I tried again, this time with a different ChatGPT-generated story about the Bengals winning the Super Bowl 27-24 over the 49ers, and Copyleaks provided a more detailed explanation. It calculated the content was 98.7% AI-created, with a handful of phrases singled out. These included some seemingly innocent terms like "made several critical" and "testament to years of." It also included some strings of words that spread across multiple phrases or sentences, like "continues to evolve, the Bengals' future," which apparently occurred 317 times more frequently in the database's AI-generated content than in human text documents. (After raising the issue with the first attempt with Copyleaks, I tried it again and got similar results to this second test.)
Just to be sure it wasn't operating entirely on the fact that the Bengals have never won a Super Bowl, I asked ChatGPT to write an article about the Los Angeles Dodgers winning the World Series. Copyleaks found that 50.5% matched existing text online, but also reported it was 100% AI-written.
A high-profile example
Copyleaks did some testing of its own, using a recent example of a controversial alleged use of AI. In May, the news outlet NOTUS said that a report from the Trump administration's Make America Healthy Again Commission contained references to academic studies that did not exist. Researchers who were cited in the MAHA report told media outlets that they did not produce that work. Citations to nonexistent sources are a common result of AI hallucination, which is why it's important to check anything an LLM cites. The Trump administration defended the report, with a spokesperson blaming "minor citation and formatting errors" and stating that the substance of the report remains unchanged.
Copyleaks ran the report through its system, which reported finding 20.8% potential AI-written content. It found some sections around children's mental health raised red flags in its AI Phrases database. Some phrases that occurred far more often in AI-written text included "impacts of social media on their" and "The Negative Impact of Social Media on Their Mental Health."

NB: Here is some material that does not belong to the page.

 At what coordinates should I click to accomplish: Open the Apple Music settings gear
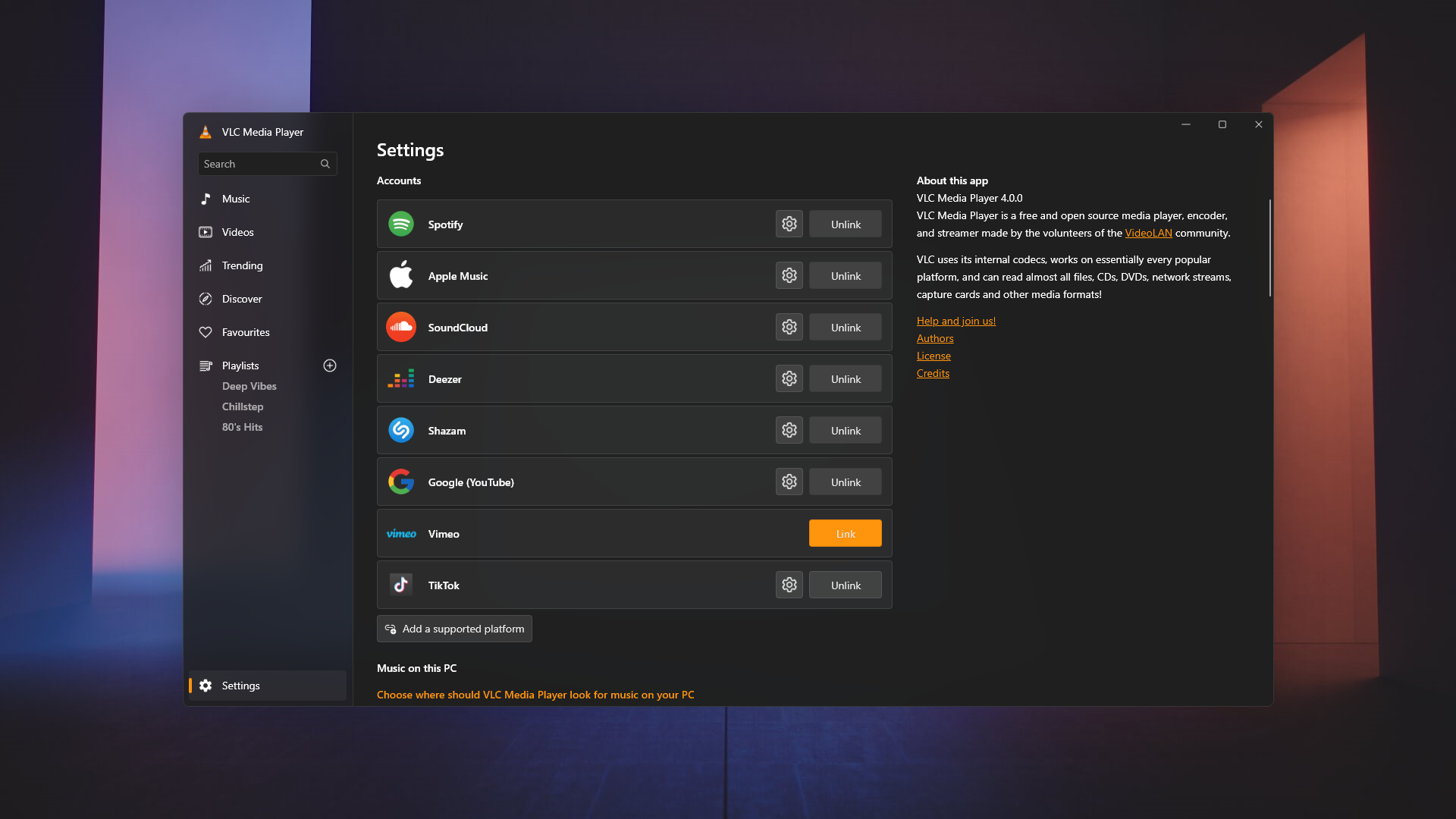(x=789, y=275)
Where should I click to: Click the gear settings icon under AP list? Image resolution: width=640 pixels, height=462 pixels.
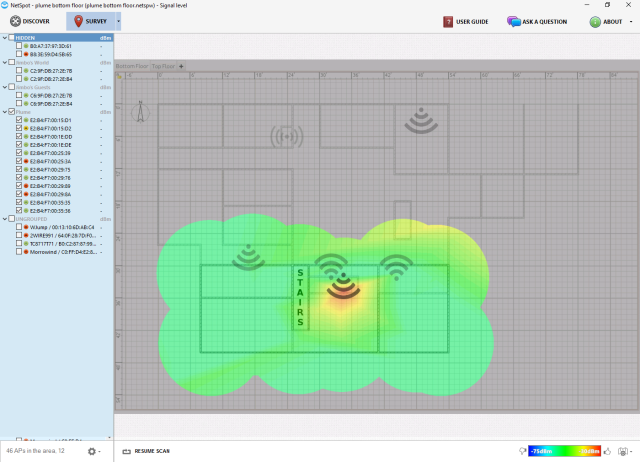tap(93, 451)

Can an AI really detect AI-written text?
In my experience, the increased transparency from Copyleaks into how the tool works is a step forward for the world of AI detection, but this is still far from foolproof. There's still a troubling risk of false positives. In my testing, sometimes words I had written just hours before (and I know AI didn't play a role in them) could be flagged because of some of the phrasing. Still, Copyleaks was able to spot a bogus news article about a team that has never won a championship doing so.

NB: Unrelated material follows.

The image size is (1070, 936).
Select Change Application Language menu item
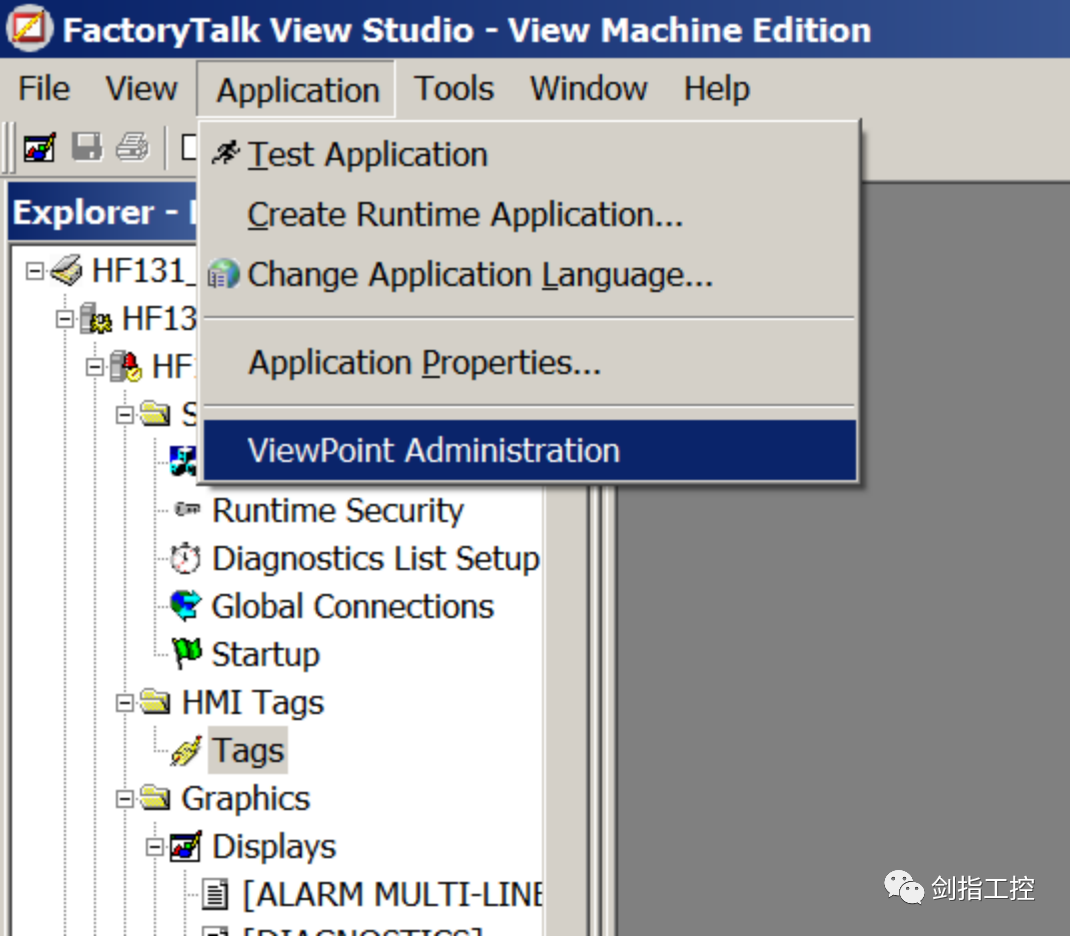tap(480, 275)
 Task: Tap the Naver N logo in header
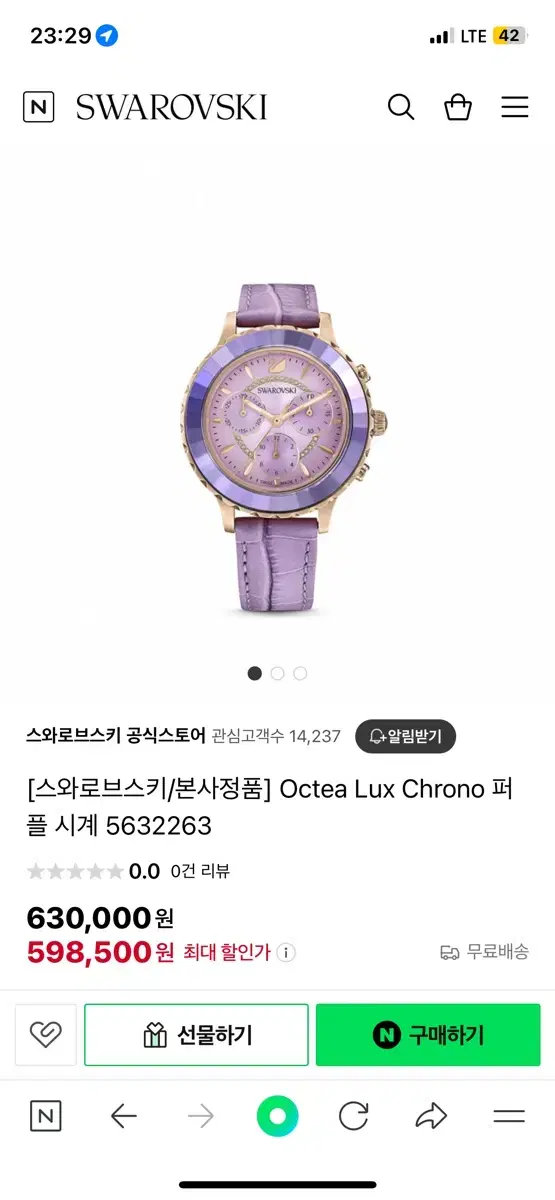coord(39,107)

Yamin said the goal isn't necessarily to be the ultimate source of truth but to provide people who need to assess whether and how AI has been used with tools to make better decisions. A human needs to be in the loop, but tools like Copyleaks can help with trust.
"The idea in the end is to help humans in the process of evaluating content," he said. "I think we're in an age where content is everywhere, and it's being produced more and more and faster than ever before. It's getting harder to identify content that you can trust."
Here's my take: When using an AI detector, one way to have more confidence is to look specifically at what is being flagged as possibly AI-written. The occasional suspicious phrase may be, and likely is, innocent. After all, there are only so many different ways you can rearrange words -- a compact phrase like "generative AI model" is pretty handy for us humans, same as for AI. But if it's several whole paragraphs? That may be more troubling.
AI detectors, just like that rumor that the em dash is an AI tell, can have false positives. A tool that is still largely a black box will make mistakes, and that can be devastating for someone whose genuine writing was flagged through no fault of their own.
I asked Yamin how human writers can make sure their work isn't caught in that trap. "Just do your thing," he said. "Make sure you have your human touch."